# EXTRACT:
National Orthopaedic Hospital faces comatose conditions as Japa hits hard
Outpatients lament struggling to access medical care
By Our Correspondent
The National Orthopaedic Hospital Igbobi Lagos (NOHIL) is barely breathing and is in dire need of resuscitating, as it suffers the consequences of the mass exodus of medical personnel from Nigeria in search of better working conditions and standards of living.
It is no news that in recent years, Nigeria’s health sector has suffered, and continues to suffer, from a huge dearth of qualified manpower who are fleeing abroad for more and better conditions of service, in a trend referred to as “Japa syndrome” in local Nigerian locution.
Findings show that NOHIL is one of those medical set ups particularly hit by Japan syndrome, as its operations are barely getting by due to acute shortage of personnel across many of the departments and units.
At the premier orthopaedic institution, which serves as a centre of the World Health Organization (WHO), patients who do not make the cut for the day’s booking to be registered as fresh patients or for such procedures as X-ray or physiotherapy or be attended to by doctors routinely resort to passing nights within complex at the mercy of the elements.

# THE DATA:
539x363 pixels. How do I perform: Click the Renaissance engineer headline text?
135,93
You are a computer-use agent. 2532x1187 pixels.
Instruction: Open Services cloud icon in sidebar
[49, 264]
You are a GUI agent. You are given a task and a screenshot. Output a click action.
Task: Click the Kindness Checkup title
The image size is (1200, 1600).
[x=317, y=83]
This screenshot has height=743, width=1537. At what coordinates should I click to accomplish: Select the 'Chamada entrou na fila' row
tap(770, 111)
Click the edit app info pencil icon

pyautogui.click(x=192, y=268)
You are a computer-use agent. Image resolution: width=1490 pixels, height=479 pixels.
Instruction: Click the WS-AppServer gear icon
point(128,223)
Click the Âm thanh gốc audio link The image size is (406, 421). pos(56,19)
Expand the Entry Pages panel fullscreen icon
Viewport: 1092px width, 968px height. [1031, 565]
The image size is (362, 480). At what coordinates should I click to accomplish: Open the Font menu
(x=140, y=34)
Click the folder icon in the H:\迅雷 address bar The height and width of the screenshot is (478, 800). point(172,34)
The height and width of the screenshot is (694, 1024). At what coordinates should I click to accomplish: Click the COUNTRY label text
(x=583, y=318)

# EXERCISES:
**a.** In the hospital article, what term from local Nigerian speech names the trend of health workers leaving for better conditions abroad?
**b.** Carry on the article about the Igbobi orthopaedic hospital, starting after its last sentence.

# ANSWERS FOR THE EXERCISE:
**a.** "Japa syndrome"

**b.**
It was gathered that Patients and their relatives or other caregivers settled for such grueling nights in the open as an effective strategy for minimizing logistical expenditures and other costs of booking the names of patients early enough for their various appointments.
The worst hit department, according to further investigations, happens to be the Radiology Unit, which, as early as 7:00 AM, attains its daily count of 20 patients booking for X-rays, as any or all other persons reporting after that figure are firmly ordered to try out another day and subsequently dismissed.
It was observed, however, that staff of the hospital also indiscriminately smuggle in the names of persons preferred based on familial or pecuniary relationships for X-ray services at the Radiology Unit.
There is also an X-ray centre operated besides that of the hospital’s by a private sector service provider, Crestview Radiology Limited, which was recently overwhelmed by huge demand when NOHIL’s X-ray machine broke down.
Notably, patients can only be attended to at the Crestview X-ray Center strictly based on request forms and referrals endorsed by NOHIL doctors.
It was gathered that, in order to ensure that each of their patients gets adequate care, physiotherapists at the Physiotherapy Unit have resorted to keeping the maximum number of patients they attend to daily below 10.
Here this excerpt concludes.